Lawrence “Yogi” Berra is a former Major League Baseball player and manager, whose fractured use of the English language gave rise to the term, ‘yogism’. He quit school in the eighth grade, and has simultaneously denied and confirmed his reputation for malapropisms by stating, “I never said half the things I really said.”
Yogi Berra played almost his entire career for the New York Yankees and was elected to the baseball Hall of Fame in 1972. He picked up his more famous nickname from a relative who said he resembled a yoga practitoner holy man from India – a yogi – when Berra sat waiting to bat, with his arms and legs crossed or at times after a losing game when he wore a sad meditative expression. Years later, the Hanna-Barbera cartoon character ‘Yogi Bear’ was named after Berra, something Berra did not appreciate after he started being periodically addressed as “Yogi Bear.”
Not only is Berra widely regarded as one of the greatest catchers in baseball history, he is also a recipient of the Boy Scouts of America’s highest adult award, ‘the Silver Buffalo Award’.
Image: Photo of Yogi Berra New York Yankees Catcher Coach
“You’ve got to be very careful if you don’t know where you’re going, because you might not get there.”
“The towels were so thick there I could hardly close my suitcase.”
“You should always go to other people’s funerals; otherwise, they won’t come to yours.”
(Yogi’s response when asked what time it was by Rube Walker, the Met’s pitching coach, while flying from New York to Los Angeles.) “Do you mean now?”
(Yogi’s standard reply to people who said he was bad looking.)
“You don’t hit with your face.”
“You better cut the pizza in four pieces.
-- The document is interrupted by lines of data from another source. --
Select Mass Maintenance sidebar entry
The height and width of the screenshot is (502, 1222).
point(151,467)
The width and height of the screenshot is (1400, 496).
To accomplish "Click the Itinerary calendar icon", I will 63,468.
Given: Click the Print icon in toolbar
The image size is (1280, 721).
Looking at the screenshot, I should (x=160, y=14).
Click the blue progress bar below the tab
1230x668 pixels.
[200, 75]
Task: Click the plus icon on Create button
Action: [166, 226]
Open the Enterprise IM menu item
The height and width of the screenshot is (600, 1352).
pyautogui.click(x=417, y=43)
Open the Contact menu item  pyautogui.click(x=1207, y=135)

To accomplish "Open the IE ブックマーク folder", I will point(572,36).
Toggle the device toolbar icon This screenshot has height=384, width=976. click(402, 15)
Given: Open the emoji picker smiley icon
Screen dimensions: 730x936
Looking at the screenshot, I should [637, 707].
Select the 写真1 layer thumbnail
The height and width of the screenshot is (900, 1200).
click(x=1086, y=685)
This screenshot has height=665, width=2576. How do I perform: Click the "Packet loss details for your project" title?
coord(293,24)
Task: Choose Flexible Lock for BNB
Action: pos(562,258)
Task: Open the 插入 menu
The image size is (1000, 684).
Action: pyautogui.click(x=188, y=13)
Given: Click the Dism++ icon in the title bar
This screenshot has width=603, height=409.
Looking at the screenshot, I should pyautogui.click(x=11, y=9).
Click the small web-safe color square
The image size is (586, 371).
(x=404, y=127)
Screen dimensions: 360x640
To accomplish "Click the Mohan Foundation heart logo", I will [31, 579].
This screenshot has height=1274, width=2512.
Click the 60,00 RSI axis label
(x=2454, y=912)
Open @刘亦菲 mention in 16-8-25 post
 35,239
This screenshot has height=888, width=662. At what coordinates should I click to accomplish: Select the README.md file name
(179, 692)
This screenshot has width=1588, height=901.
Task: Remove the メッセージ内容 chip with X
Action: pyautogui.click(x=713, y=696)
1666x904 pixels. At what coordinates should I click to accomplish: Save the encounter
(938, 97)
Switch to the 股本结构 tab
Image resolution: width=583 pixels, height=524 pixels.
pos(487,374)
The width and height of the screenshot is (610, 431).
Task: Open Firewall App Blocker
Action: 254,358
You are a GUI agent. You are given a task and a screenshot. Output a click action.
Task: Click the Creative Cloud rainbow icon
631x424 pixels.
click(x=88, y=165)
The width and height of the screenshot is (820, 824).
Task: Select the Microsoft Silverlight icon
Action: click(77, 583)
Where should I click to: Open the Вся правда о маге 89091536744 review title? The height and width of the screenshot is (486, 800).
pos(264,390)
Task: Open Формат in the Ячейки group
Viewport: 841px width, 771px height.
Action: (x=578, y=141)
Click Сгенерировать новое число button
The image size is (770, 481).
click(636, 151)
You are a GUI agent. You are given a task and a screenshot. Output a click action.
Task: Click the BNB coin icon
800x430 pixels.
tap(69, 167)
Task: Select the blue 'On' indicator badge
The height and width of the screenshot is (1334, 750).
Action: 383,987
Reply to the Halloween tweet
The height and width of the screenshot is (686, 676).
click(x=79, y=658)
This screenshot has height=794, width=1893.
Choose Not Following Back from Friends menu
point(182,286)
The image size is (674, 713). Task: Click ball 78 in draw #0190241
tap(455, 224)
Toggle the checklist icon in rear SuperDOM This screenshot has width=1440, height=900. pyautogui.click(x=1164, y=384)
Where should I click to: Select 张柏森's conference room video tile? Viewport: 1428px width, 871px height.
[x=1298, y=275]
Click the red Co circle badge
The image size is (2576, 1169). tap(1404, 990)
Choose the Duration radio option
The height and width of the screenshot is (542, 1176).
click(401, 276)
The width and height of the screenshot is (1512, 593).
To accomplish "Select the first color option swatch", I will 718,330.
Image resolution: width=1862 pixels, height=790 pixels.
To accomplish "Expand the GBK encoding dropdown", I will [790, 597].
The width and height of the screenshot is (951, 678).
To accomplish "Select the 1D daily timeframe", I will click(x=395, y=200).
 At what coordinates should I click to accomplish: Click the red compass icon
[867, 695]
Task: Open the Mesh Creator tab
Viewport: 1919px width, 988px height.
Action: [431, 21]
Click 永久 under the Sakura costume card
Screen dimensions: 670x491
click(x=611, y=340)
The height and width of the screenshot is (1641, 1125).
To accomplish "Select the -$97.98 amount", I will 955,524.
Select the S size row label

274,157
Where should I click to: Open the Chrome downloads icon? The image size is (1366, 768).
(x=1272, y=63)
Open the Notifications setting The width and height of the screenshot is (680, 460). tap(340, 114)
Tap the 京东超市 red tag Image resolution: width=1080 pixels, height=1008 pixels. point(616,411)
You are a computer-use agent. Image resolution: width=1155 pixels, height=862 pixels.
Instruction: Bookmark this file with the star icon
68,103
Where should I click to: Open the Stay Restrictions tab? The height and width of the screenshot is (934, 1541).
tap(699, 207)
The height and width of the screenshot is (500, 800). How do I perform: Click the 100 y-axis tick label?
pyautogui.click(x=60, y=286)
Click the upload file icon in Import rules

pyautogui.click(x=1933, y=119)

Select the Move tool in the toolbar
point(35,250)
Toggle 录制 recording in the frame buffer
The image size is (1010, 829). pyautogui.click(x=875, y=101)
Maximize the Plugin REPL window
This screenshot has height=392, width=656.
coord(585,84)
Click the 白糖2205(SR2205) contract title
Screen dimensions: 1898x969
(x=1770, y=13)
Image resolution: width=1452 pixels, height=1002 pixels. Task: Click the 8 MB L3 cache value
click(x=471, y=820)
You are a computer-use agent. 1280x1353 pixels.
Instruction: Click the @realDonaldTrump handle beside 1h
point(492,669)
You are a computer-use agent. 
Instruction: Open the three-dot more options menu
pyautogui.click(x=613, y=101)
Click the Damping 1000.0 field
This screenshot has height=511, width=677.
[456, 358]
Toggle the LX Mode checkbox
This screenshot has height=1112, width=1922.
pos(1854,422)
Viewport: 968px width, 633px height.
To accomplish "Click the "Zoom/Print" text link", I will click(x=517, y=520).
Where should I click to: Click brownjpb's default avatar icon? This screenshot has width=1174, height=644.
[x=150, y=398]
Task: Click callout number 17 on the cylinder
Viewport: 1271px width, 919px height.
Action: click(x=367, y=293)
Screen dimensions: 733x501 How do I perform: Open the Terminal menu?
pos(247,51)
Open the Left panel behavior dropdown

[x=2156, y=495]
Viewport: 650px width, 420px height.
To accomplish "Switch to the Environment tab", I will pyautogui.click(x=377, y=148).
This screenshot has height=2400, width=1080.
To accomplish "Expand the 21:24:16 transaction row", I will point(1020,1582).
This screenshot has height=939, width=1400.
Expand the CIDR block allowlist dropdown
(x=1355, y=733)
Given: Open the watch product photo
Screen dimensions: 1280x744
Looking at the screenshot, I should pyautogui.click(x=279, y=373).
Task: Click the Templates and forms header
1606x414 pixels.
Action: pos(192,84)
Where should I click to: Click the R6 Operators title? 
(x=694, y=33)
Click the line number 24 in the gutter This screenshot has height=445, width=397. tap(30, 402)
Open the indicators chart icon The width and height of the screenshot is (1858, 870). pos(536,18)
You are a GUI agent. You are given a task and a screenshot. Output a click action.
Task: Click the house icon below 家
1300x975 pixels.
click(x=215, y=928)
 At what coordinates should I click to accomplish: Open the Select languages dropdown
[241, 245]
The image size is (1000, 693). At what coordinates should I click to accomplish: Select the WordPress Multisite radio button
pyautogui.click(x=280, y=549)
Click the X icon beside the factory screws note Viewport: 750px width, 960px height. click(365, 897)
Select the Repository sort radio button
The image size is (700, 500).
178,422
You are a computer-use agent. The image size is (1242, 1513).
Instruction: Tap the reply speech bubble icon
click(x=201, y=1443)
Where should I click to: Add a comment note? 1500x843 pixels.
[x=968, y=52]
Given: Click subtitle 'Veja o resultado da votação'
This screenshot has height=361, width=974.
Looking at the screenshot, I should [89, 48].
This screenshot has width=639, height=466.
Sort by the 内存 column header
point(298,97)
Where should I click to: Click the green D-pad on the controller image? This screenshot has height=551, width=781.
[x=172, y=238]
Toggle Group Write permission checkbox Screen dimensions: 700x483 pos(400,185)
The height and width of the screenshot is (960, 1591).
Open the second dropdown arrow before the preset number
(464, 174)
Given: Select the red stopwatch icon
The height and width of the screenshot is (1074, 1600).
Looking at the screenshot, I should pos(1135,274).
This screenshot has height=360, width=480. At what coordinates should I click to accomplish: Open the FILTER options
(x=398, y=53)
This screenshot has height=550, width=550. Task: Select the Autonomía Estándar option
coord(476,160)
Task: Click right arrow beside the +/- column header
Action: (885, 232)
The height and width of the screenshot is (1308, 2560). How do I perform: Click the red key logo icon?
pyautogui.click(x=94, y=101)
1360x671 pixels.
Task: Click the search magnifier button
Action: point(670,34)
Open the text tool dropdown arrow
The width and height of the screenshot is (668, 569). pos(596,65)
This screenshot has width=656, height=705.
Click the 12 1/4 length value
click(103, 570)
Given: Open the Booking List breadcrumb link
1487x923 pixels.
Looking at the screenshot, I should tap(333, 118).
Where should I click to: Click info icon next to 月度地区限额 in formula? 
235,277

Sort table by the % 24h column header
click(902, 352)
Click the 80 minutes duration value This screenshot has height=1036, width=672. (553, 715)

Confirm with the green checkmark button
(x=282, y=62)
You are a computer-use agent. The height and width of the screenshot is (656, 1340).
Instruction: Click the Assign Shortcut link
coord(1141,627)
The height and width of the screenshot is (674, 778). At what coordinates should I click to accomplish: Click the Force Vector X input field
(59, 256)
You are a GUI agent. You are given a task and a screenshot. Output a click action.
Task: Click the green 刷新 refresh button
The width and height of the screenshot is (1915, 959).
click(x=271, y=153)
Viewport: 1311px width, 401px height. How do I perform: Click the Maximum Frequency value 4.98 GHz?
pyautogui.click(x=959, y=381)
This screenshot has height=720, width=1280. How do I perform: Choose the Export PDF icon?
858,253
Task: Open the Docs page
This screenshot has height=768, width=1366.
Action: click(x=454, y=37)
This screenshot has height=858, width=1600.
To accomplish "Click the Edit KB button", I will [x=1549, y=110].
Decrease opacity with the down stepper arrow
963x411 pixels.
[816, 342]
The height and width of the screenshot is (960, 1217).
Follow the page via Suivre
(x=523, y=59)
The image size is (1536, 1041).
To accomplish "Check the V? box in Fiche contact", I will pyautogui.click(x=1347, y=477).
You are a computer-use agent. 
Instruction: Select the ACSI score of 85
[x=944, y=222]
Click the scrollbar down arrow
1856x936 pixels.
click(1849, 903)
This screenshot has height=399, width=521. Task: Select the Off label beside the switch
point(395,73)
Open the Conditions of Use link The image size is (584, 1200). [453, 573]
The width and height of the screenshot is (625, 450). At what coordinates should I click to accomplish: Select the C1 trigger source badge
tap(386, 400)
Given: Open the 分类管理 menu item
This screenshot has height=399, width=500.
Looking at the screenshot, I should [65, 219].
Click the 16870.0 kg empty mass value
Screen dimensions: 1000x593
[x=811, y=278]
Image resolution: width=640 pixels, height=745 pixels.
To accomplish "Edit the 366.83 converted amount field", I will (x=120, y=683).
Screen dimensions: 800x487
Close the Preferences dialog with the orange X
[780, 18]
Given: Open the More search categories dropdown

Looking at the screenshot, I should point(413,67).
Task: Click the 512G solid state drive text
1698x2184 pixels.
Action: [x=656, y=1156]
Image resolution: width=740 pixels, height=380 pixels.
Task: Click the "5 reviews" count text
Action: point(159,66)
I’m not hungry enough to eat eight.”
“I don’t remember leaving, so I guess we didn’t go.”
“Steve McQueen looks good in this movie. He must have made it before he died.”
“You can observe a lot just by watching.”
(When asked if he liked the opera one evening.) “I really liked it. Even the music was good.”
(Yogi’s comment when introduced to the writer Ernest Hemingway.)
“Yeah, what paper do you write for, Ernie?”
(Yogi’s comment when asked what he liked best about school.) “Closed.” “Even Napoleon had his Watergate.”
“I think Little League is wonderful. It keeps the kids out of the house.”
“We’re lost, but we’re making good time.”
“I didn’t really say everything I said.”